A senior reflects on distance learning


Julia Smeltzer

Staff writer Julia Smeltzer examines the pros and cons of her experience with distance learning.

I’ve always wondered what it would be like to be homeschooled. Wake up at noon, stay in my pajamas  all day and not have to leave the house; doesn’t that sound amazing? However, ever since March 30th when North Penn went digital, I don’t think homeschooling is as glamorous as it seems.

When I first found out that all my classes would be online for the rest of my senior year, I had mixed emotions. However, I won’t lie and say that when I heard that we had no finals, and we were graded solely on participation, I felt a wave of relief. At first, I was kind of excited to get back in the swing of things for a little, and to finally do something other than lay in my bed all day or scroll through my phone. 

During the first week of online learning, my schedule was nice. I woke up at 8:30, went downstairs to make some breakfast, and had all my work turned in before noon, the time I would usually get up. To me, It felt like things were almost normal, which was nice. I expected work from all my classes and it wasn’t anything so tedious that it would stress me out, and I would have expected the same workload if I were in the physical classroom. But then things started to change.

On Thursday, April 9th, I vividly remember waking up at 11:33 am to the sound of my phone going crazy. I rolled over to check what was going on and that’s when I felt my heart sink into my stomach. A text from my best friend that said “our senior year is officially over.” Confused, I started to google anything that would give me validation, and unfortunately, it was true. Governor Tom Wolf shut down all PA schools for the rest of their academic school year. Even though many had a feeling that would happen, I still had hoped that we could return for the last couple weeks of school to live out the traditions that are held for seniors. I remember my mom coming upstairs to console me as I cried in her arms. In fact, I cried all day. I was so upset because I wasn’t ready to say goodbye, and I’m not sure if I still am. I cried because I felt that everything I had worked for was ripped out of my helpless hands. To me, my life stopped for a day. 

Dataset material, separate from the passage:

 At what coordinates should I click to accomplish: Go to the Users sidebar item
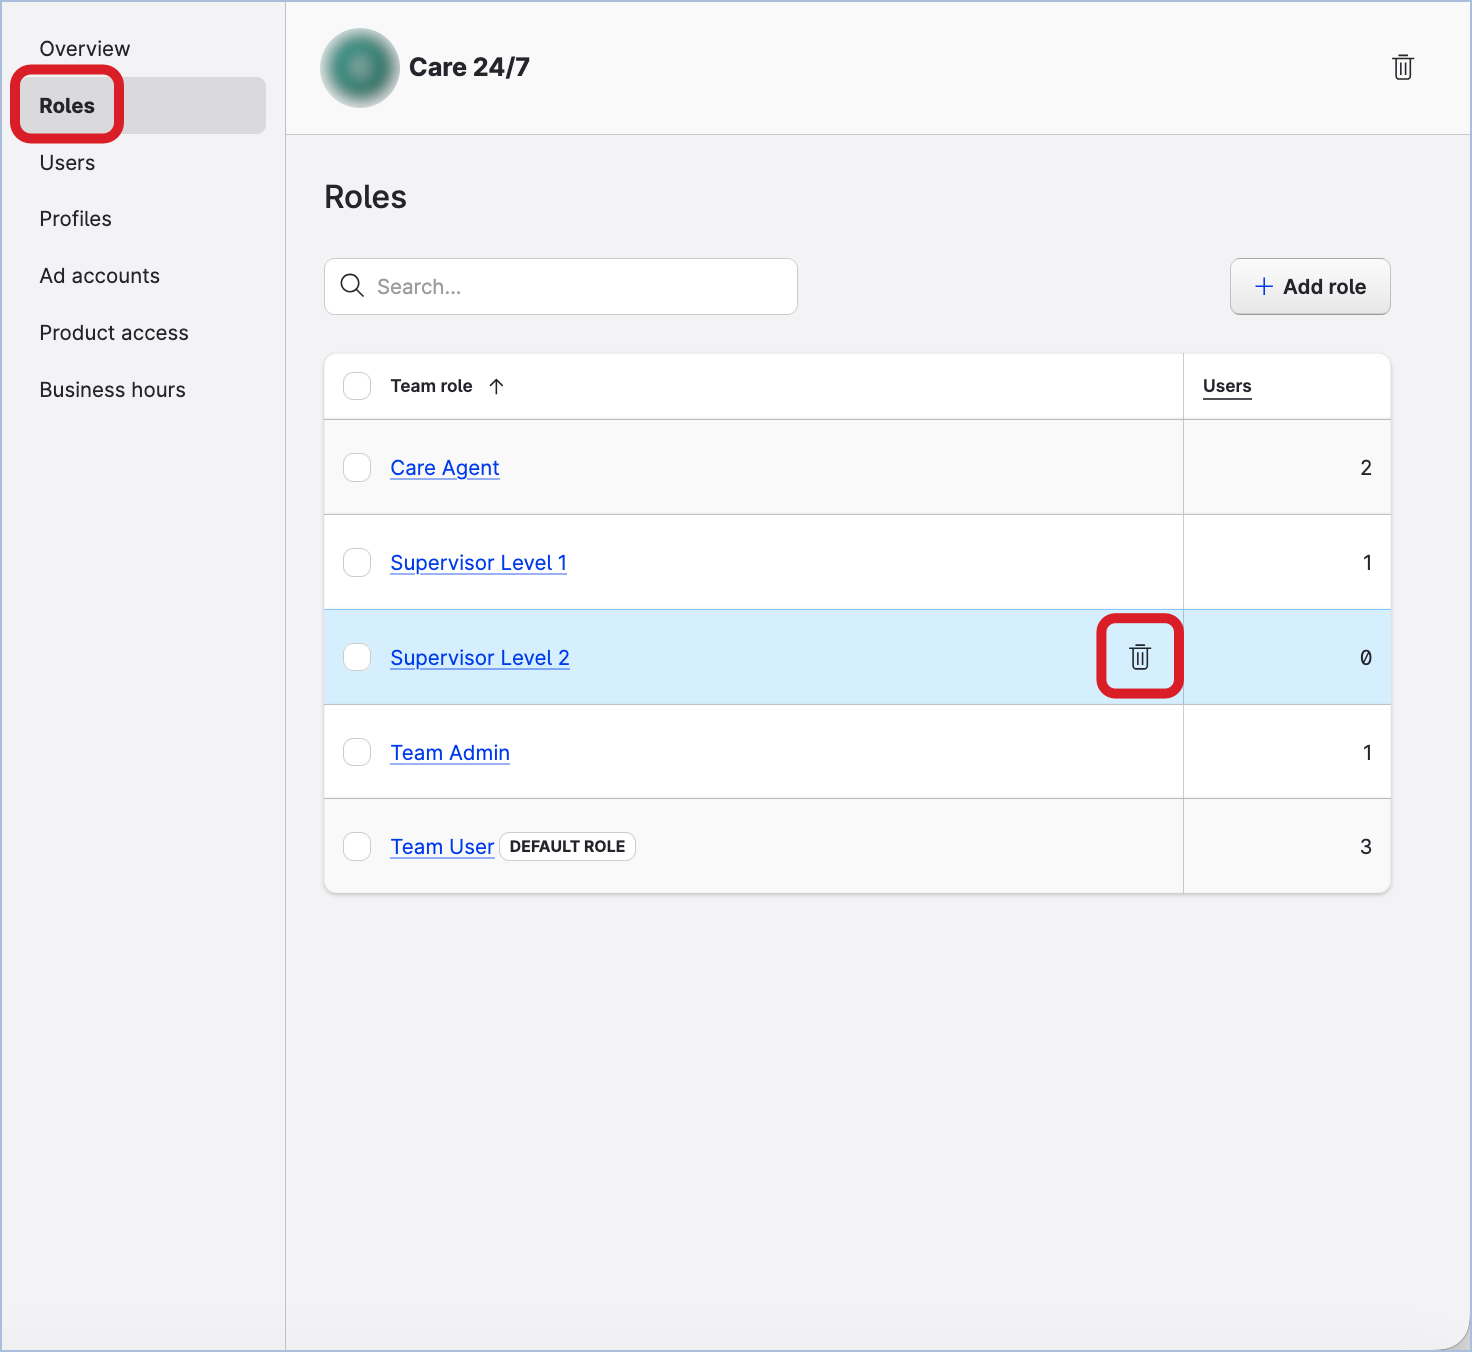67,163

The reason why the decision to close all schools impacted my relationship with distance learning is because nothing feels worth it anymore. Why should I have to worry about two points of participation when my senior year was snatched away? I know we all have to move on at some point, and parents or teachers may roll their eyes when they read that last sentence, but for every senior out there, this is what we looked forward to, and this is what we worked for. So to me, I could care less about two points for participation, if I’m being completely honest. What is the point? Yes, I understand we still have to complete the courses and continue learning, but every senior’s heart is broken right now, so completing a task that really has no benefit to me right now is the last thing on my mind.

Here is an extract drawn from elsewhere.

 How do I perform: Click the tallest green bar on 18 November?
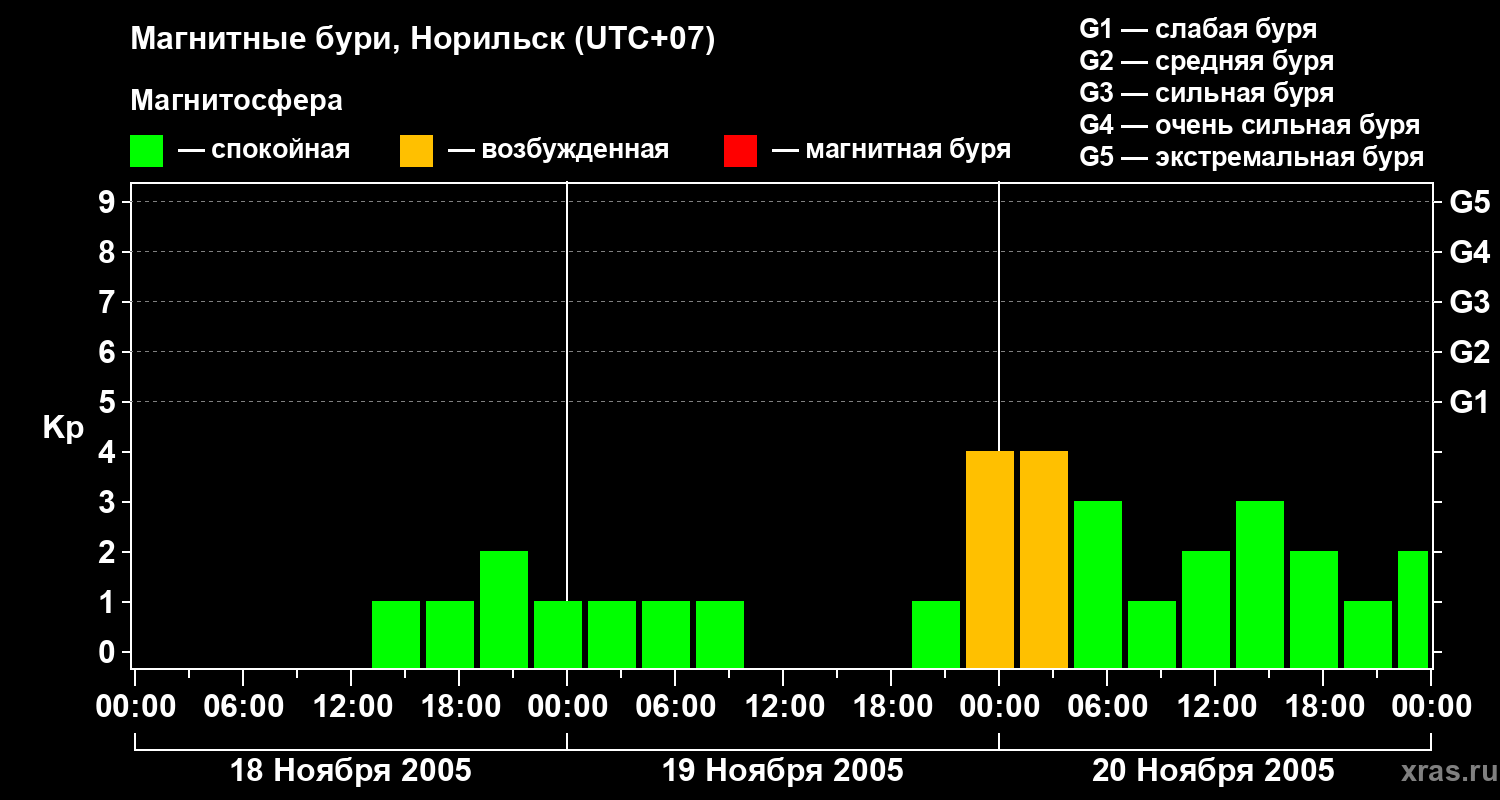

I don’t know if I’m feeling this way because I can’t let go yet. I’m not ready to let go of North Penn just yet, but it seems like everyone is ready to move on. I’m hoping a lot of the seniors feel the same way right now.

I’m sure teachers have the same emotions too. I know my favorite part about school is interacting with my peers, socializing with my friends, or talking to my teachers, and I’m sure teachers are missing their classrooms and their students a lot. For me, I’m a visual learner, especially when it comes to math. I have to see the problem on the board or have them physically in front of me on paper to really understand, so I’m having a hard time with online classes. I can’t imagine how hard it must be for students with learning disabilities or students who need additional support from aides or teachers. Is also important to note that everyone has to be adaptive for this to work, and I think we are all trying to do our part.

What I’m trying to get at is that my priorities and mindset have shifted. It is hard to value school work right now when there is so much going on around us. It is important to try and keep as much normalcy as we can, but I don’t think that we should move on and pretend like all of this isn’t happening, because I’m not sure if I’m ready to say goodbye to North Penn just yet.